> [WORK INSTRUCTIONS]:
Return each line of the listing that contains the string "agent".

> [DATA TO PROCESS]:
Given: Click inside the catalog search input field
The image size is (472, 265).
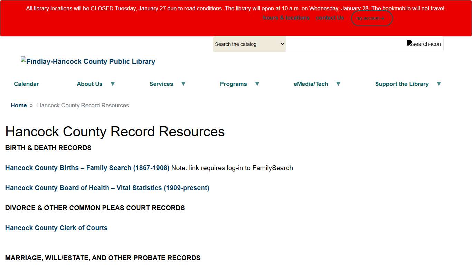Looking at the screenshot, I should tap(346, 44).
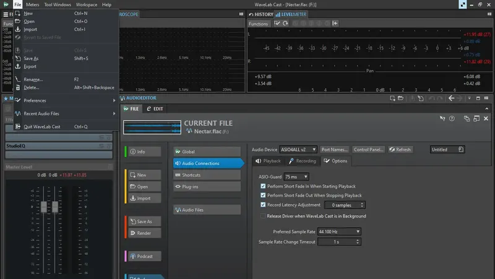The image size is (495, 279).
Task: Open the ASIO-Guard 75 ms dropdown
Action: pos(296,177)
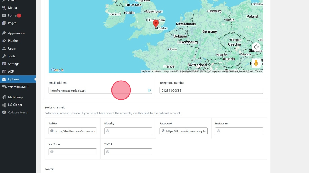Open the ACF menu item
Image resolution: width=309 pixels, height=173 pixels.
(x=11, y=71)
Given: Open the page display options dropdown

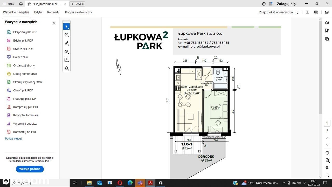Looking at the screenshot, I should 327,160.
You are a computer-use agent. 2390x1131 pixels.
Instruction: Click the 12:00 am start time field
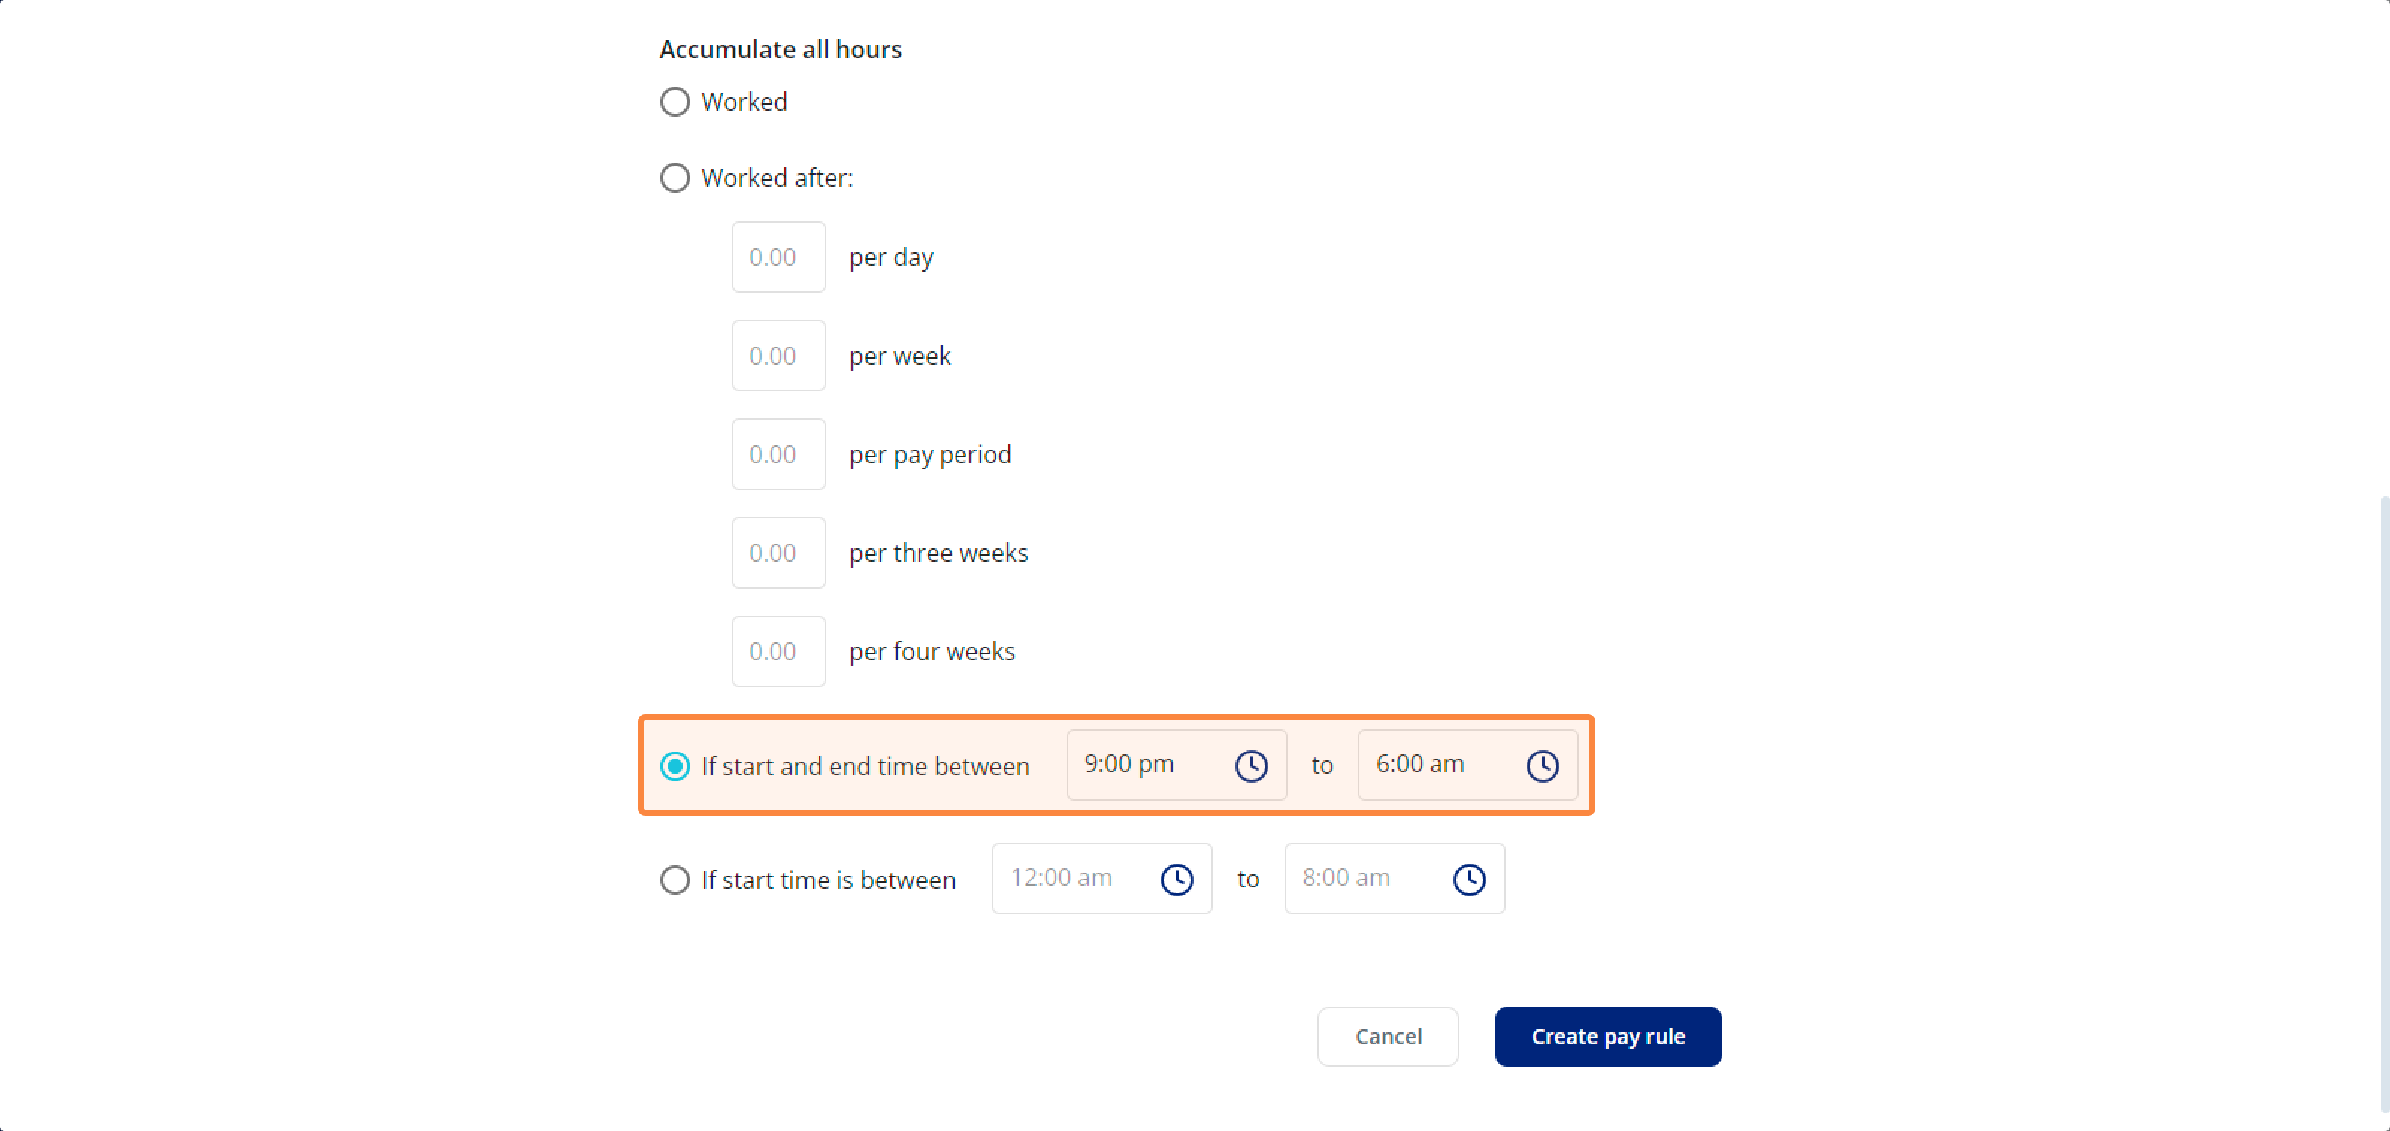click(1101, 878)
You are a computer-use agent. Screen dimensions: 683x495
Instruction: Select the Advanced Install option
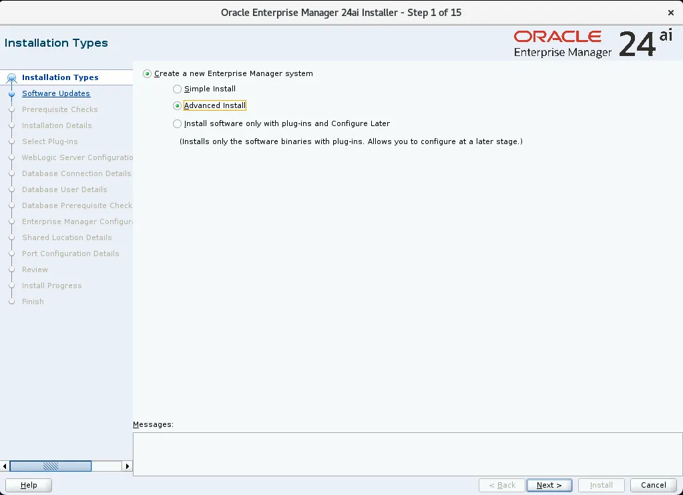[176, 105]
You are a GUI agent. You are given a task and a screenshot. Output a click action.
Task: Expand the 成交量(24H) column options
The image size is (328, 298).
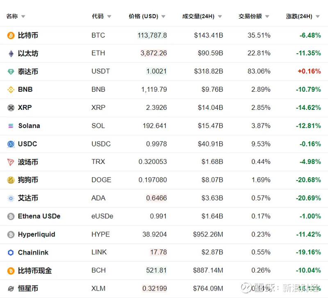click(x=219, y=16)
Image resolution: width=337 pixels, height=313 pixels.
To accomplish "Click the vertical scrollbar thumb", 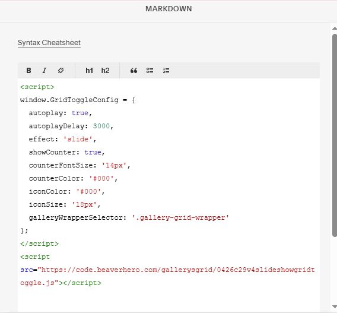I will (x=335, y=135).
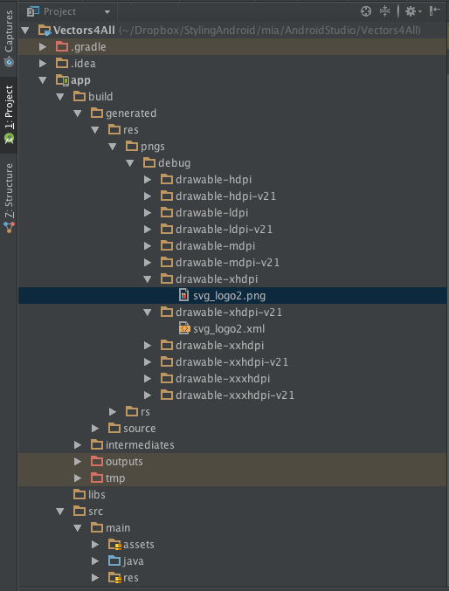Expand the intermediates folder

(78, 444)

> [OUTPUT FOR THIS EXERCISE]:
You are a computer-use agent. 2390x1131 pixels.
You are a computer-use agent. Screen dimensions: 683x495
You are a GUI agent. You are given a task and a screenshot. Output a click action.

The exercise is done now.